Data extracts Block Start

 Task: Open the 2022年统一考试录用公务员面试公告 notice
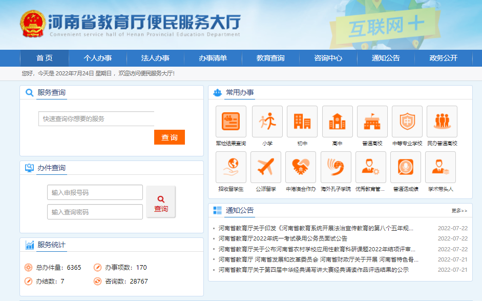(x=283, y=238)
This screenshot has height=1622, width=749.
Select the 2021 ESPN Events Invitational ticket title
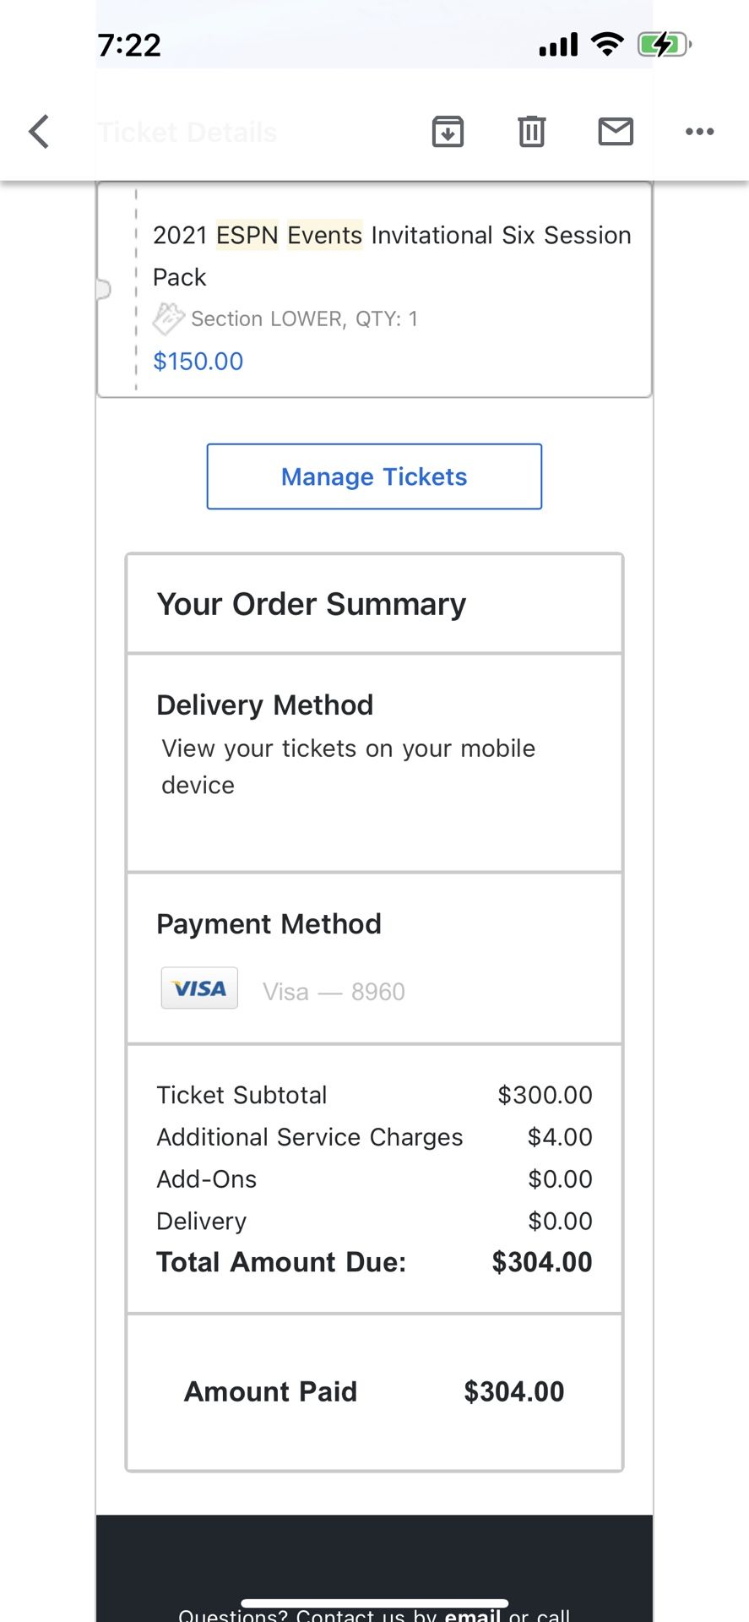(x=392, y=255)
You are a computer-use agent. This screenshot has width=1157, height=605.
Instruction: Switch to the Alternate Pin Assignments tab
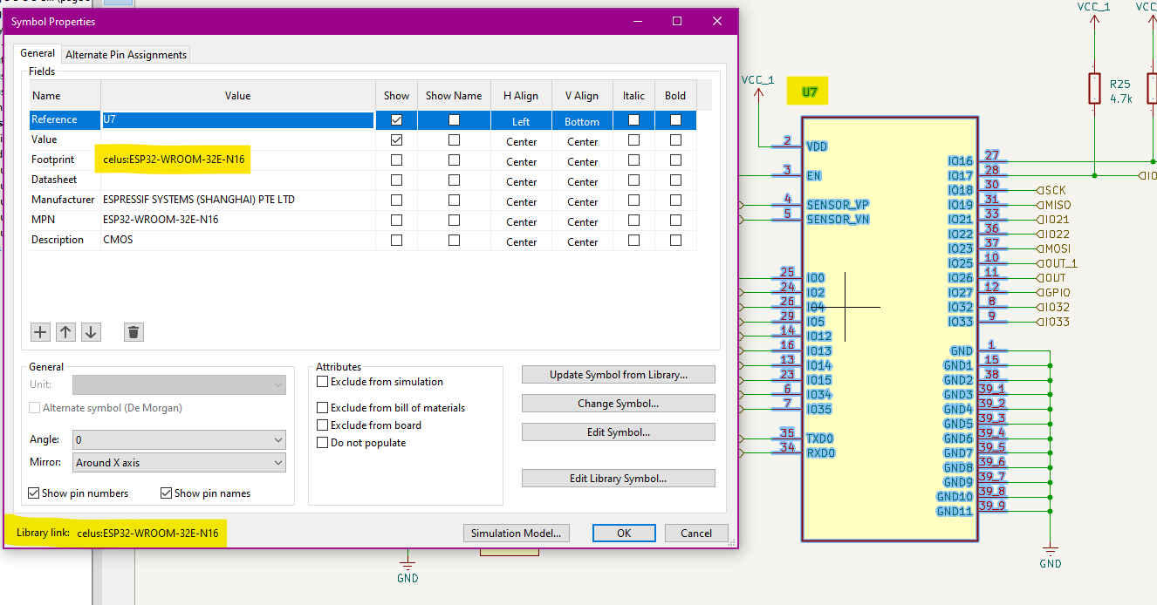(x=126, y=54)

Data extracts Block End

Task requirements: Send back the entries above exactly. Skip the images.

Completed task:
 Task: Open the 2022年统一考试录用公务员面试公告 notice
(x=283, y=238)
This screenshot has height=1622, width=749.
Select the 2021 ESPN Events Invitational ticket title
(x=392, y=255)
You are a computer-use agent. This screenshot has width=1157, height=605.
Instruction: Switch to the Alternate Pin Assignments tab
(x=126, y=54)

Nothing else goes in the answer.